50% of Scientific Papers are Wrong

In the ongoing Fat Knowledge look into what percentage of things we believe are actually true, we get this nice article from the Economist.

John Ioannidis, a Greek epidemiologist, believes 50% is a fair estimate of the proportion of scientific papers that eventually turn out to be wrong.

He examined 49 research articles printed in widely read medical journals between 1990 and 2003. Each of these articles had been cited by other scientists in their own papers 1,000 times or more. However, 14 of them—almost a third—were later refuted by other work.
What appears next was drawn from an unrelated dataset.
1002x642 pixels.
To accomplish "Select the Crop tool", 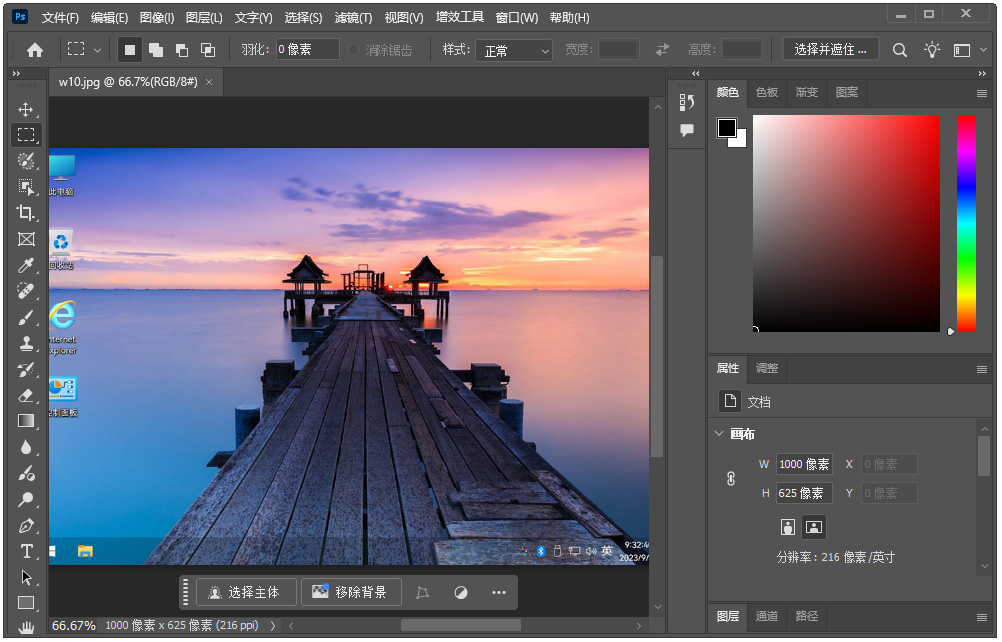I will [x=26, y=212].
Some of the refuted studies looked into whether hormone-replacement therapy was safe for women (it was, then it wasn't), whether vitamin E increased coronary health (it did, then it didn't), and whether stents are more effective than balloon angioplasty for coronary-artery disease (they are, but not nearly as much as was thought).

When Dr Ioannidis ran the numbers through his model, he concluded that even a large, well-designed study with little researcher bias has only an 85% chance of being right. An underpowered, poorly performed drug trial with researcher bias has but a 17% chance of producing true conclusions. Overall, more than half of all published research is probably wrong.
Well that to confirm my belief that any study I see on TV icontradicteded a month later by another study. At 50% you have just as good of odds flipping a coin to get the right answer, which means the study has absolutely no value in making a decision.

The one thing this article doesn't say though, is that studies looking at the same issue over time should get better. While the first one is no better the 50%, you should be able to get to 90% certainty after a few such studies.

So, how much should we take away from this article? The author of the article ends with this valid point:
Which leaves just one question: is there a less than even chance that Dr Iaonnidis's paper itself is wrong?